C’est sur un caillou volcanique des iles Pontines, au large de Naples, que nous avions eu le privilège de la goûter la première fois, la pastiera, le gâteau de Pâques des napolitains. Et pas n’importe quelle pastiera, mais celle de la Mamma de Salvatore, acclamée de tous les convives quand elle fut présentée à table.

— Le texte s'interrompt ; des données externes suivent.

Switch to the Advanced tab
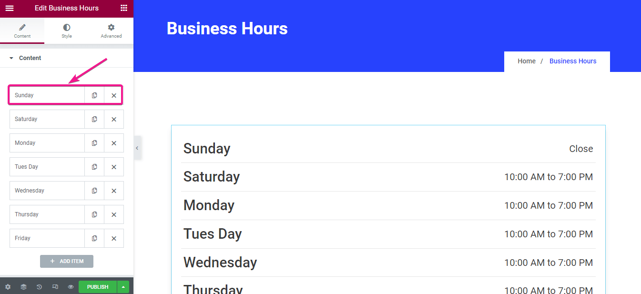Viewport: 641px width, 294px height. pos(111,31)
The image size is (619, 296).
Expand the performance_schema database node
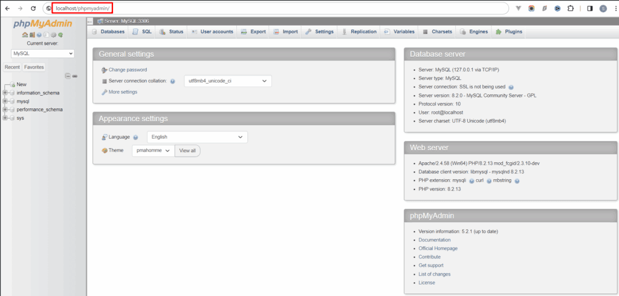5,110
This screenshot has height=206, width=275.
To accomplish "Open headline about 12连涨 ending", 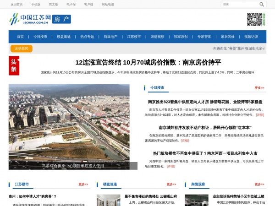I will 148,62.
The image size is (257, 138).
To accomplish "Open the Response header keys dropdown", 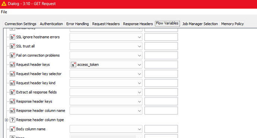I will (x=106, y=101).
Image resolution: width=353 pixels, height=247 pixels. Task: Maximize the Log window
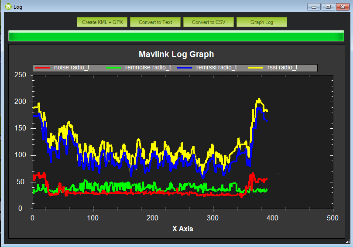coord(328,7)
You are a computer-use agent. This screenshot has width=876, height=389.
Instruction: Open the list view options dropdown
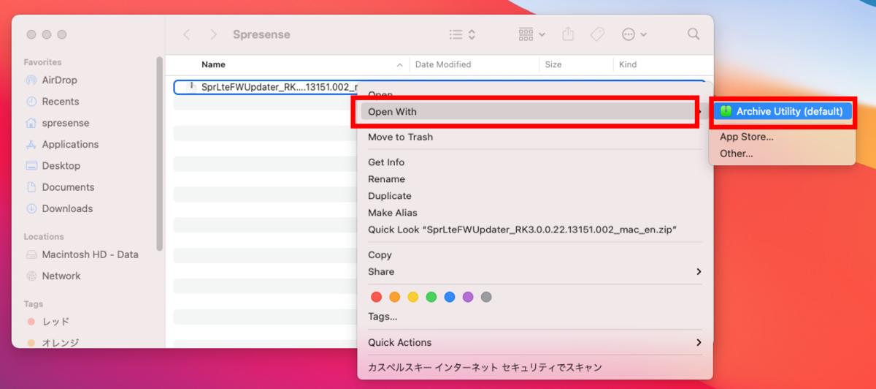462,34

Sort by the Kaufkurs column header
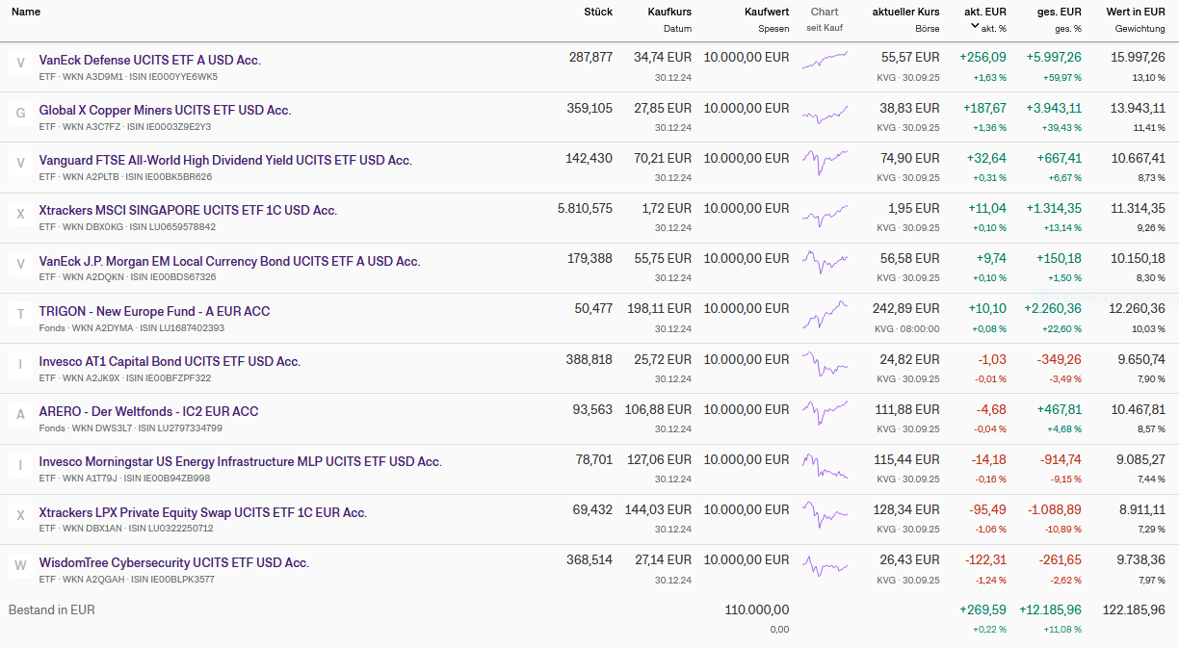[669, 12]
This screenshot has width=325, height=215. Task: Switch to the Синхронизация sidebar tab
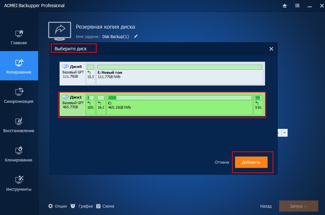(19, 95)
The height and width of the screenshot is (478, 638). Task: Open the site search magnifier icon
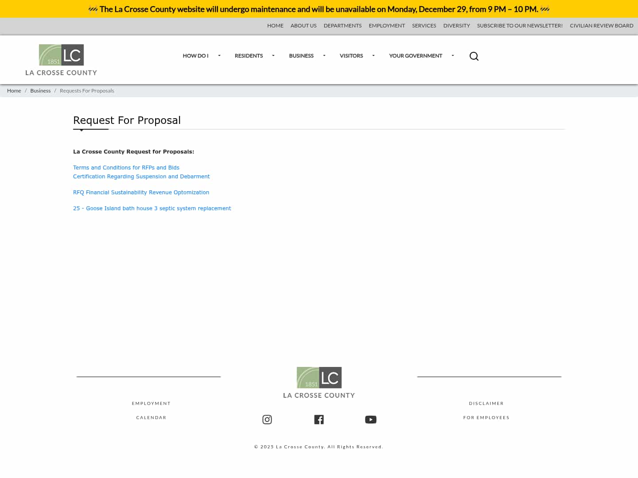474,56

J’en garde un souvenir doré, comme tous ceux que j’ai de ce petit bout de terre. L’air si léger, presque cristallin, chargé d’effluves maritimes. Le parfum puissant du fenouil et de la roquette sauvage, écrasés au creux de la main. Les asperges sauvages poussant dans la garrigue le long des falaises. La roche noire contrastant avec les eaux turquoise de la baie. Les ballades en gommone, l’eau transparente dans les grottes, les yeux fermés sous le soleil d’Avril, la rumeur des vagues et des mouettes. La pizza al taglio partagée sur la plage. L’apéro sur la petite place, toujours généreusement accompagnés de petites choses délicieuses à grignoter, les cris des gamins, les chats partout. Le café arrosé de Sambuca, les oranges et citrons de l’ile pressés en jus délicieux, l’espadon grillé et les vins blancs locaux, légèrement pétillants. Les danseurs de tango vêtus de noir, hiératiques, sur la terrasse au soleil couchant. L’agneau de Pâques cuit au four à pain.

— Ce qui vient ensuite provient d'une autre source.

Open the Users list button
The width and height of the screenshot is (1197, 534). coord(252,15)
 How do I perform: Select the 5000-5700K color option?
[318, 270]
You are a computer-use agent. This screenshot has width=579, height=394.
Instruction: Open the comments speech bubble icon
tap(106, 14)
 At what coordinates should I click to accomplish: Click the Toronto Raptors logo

Et la pastiera à la croûte dorée, croquante, entourant une garniture moelleuse, un peu humide, de blé cuit, de ricotta et d’œufs parfumée d’agrumes confits et de zestes, d’eau de fleur d’oranger et de cannelle. Unique dans son genre et symbole de renaissance, un concentré de Campanie.


Ca faisait des années que j’avais envie d’en faire une, d’essayer de retrouver ce goût unique. Avec l’excellente recette d’Edda, et les précieux ingrédients comme le blé cuit, la ricotta fraiche ou les cédrats confits trouvés chez Rap, l’épicerie caverne d’Ali baba d’Alessandra Pierini (merci à elle d’être allée chercher le cédrat confit dans ses réserves), l’exercice était assez réussi. 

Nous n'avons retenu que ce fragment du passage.